Labour’s nicotine-patch remedy goes up in smoke

Sport and tobacco have long been inseparable. But the link is being brutally severed – and Labour’s task force is doing little to help at a critical time.

Anyone who has ever tried to give up smoking knows how painful it can be. The irritability… The longing for just one more cigarette. But the past 20 years has seen a whole industry emerge to help people quit.

It’s this “kick the habit” approach the Government had in mind when it created, in a blaze of publicity, the Task Force on Tobacco Sponsorship. Launched shortly after the 1997 election, the force was a response to the European Commission ban on tobacco sports sponsorship, which comes into force in July 2003 – unless you happen to be involved in Formula One motor racing. F1 has been granted a stay of execution until 2006 as a “global event”.

The task force was to help those sports most hooked on the dreaded weed – angling, rugby league, ice hockey, clay pigeon shooting, darts, snooker and billiards, to name a few – find alternative clean-living sponsors.

It was equivalent to smoker’s nicotine patches and hypnosis, but for sport. In themselves they are not sexy activities, yet they attract millions of spectators and participants – aka voters – each year.

As with everything New Labour, the task force was given the necessary sprinkling of celebrity. Sir Richard Branson was co-opted to be a member (in fact, it was Virgin group strategy director Gordon Macallum who took Branson’s seat). Officially its main aim was to harness the “contacts and drive” of entrepreneurs, such as Branson, to meet sports’ needs.

Unfortunately, the force has not met since October 1999. Before MPs went on their two-month holiday, sports minister Kate Hoey quietly revealed that, having failed to get alternative sponsors, the force is in cold storage.

“Most sports have confirmed it is too soon to be looking at replacing existing contracts and have indicated that the help of the force can most effectively be targeted in the 12 to 18 months before contracts lapse,” Hoey told Conservative MP John Greenway following his earlier Parliamentary question.

The logic seems to make sense: use the advice when it is best needed. There is no point lining up a sponsor today to take over a competition in 2003. However, most sponsorship experts advise governing bodies not to wait until the final 12 to 18 months, but to approach sponsors now. Especially as some sports have been associated with tobacco for a long time.

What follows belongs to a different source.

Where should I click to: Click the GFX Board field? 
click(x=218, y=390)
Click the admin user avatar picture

“If they don’t have a presence in the market now, they will be starting from too far behind in 18 months’ time,” says one. That is advice the force should be offering rather than going into hibernation.

And that only tells part of the story.

The Rugby League Silk Cut Challenge Cup, for instance, comes to an end in April next year – not July 2003. It is exactly the type of sport that should be benefiting from the work of the force, having already reduced its dependence on tobacco over the years. But it isn’t.

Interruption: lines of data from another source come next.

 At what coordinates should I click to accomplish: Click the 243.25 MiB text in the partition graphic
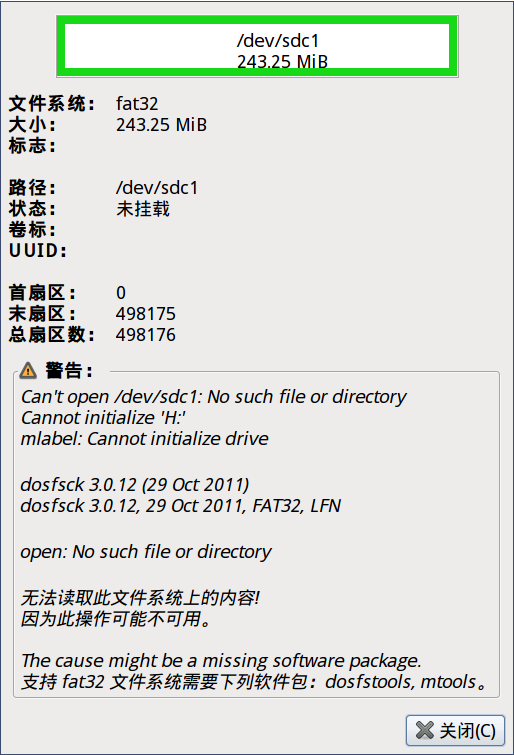pos(282,62)
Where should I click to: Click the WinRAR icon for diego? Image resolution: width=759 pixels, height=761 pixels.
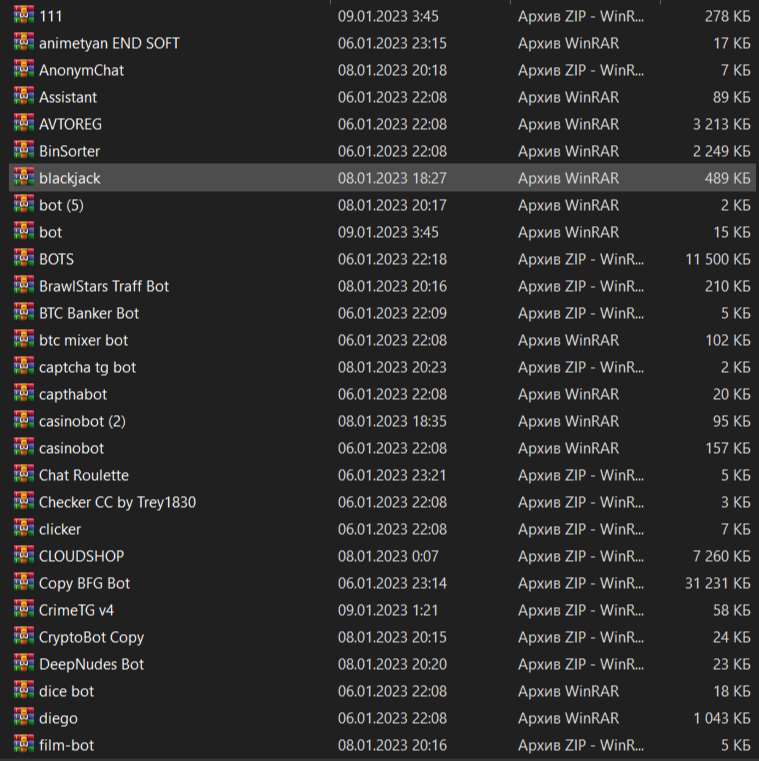23,718
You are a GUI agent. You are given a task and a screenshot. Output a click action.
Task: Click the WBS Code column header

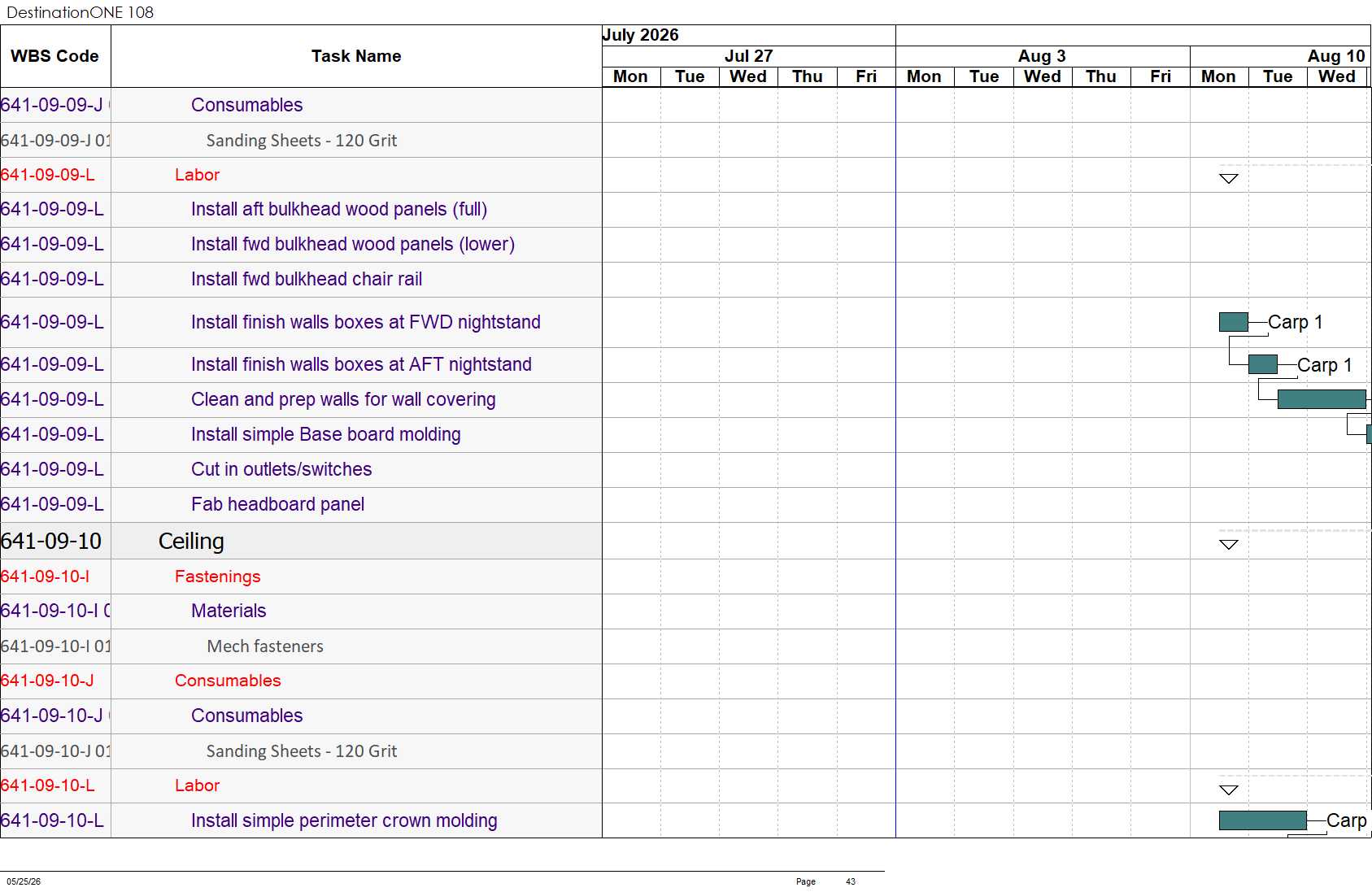pos(55,56)
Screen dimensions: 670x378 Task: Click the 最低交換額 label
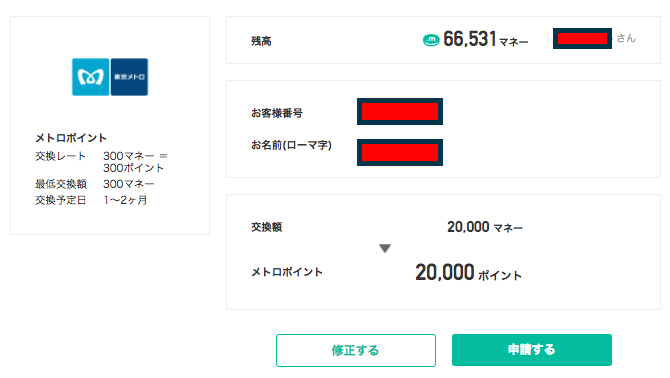[x=61, y=184]
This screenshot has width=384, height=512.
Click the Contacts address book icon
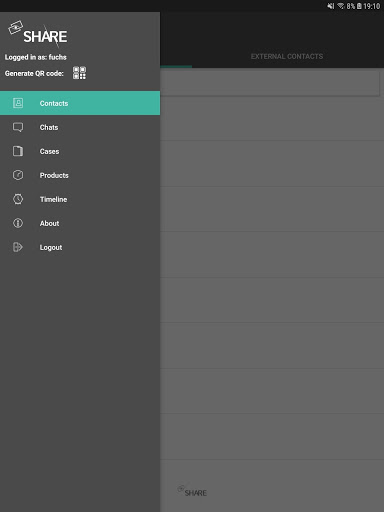tap(18, 103)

At the moment rugby league is talking to two potential sponsors in the hope these will take over the &£1m-a-year contract for the sport’s most celebrated competition. It is tough finding a replacement because the market is more competitive than ever. The sport has had little support from the force.

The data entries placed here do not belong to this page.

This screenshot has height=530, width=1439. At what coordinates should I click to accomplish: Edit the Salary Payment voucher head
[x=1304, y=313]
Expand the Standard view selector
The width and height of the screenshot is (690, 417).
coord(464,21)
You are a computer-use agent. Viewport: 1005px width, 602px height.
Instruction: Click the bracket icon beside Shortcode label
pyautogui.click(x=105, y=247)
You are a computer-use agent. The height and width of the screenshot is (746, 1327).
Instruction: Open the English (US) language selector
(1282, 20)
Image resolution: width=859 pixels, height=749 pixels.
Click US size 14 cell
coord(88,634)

Many other sports bodies have simply extended existing tobacco contracts, due to expire in 2000, 2001 or 2002, until July 2003. Not only does this go against the spirit of the EC ban – sport should be ending its association with tobacco at the earliest point, not wringing it out to the last drop – but it is also really damaging to the sports themselves.

Many are burying their heads in the sand, some privately hoping the EC will relent. It will not. Others hope Branson alone will save their sport. He will not.

The force should have been helping and encouraging sports governing bodies to end their dependency on tobacco earlier.

Not least because virtually all contracts for all sports are going to end at exactly the same time – July 2003. The sports will be chasing the same sponsors at the same time.

“I think it will become a real rat race,” says Rodney Coldron, spokesman for the National Federation of Anglers. It receives more than &£100,000 per year from the Imperial Tobacco brand Embassy, its biggest sponsor.

“There will be a lot of dirty tricks as the different sports try to get hold of sponsorships. But we are thrilled we have been talking three years in advance with Virgin.”

Coldron remains a fan of the force and believes it will help sports like his find new funding. The Department of Culture Media and Sport says the force is still on hand to help, but last week a spokesman wasn’t even able to name its members.

“We have not been impressed by the way the Government promised and then failed to deliver alternative sponsorships,” says a source at one of the sports most affected by the ban.

Perhaps it merely underlines the fact that the Government is not the right body to provide advice on sponsorship.

If that is the case, it should never have made such high profile promises in the first place. But then it would not have got the publicity it seems to crave, for launching yet another task force back in the heady days of 1997.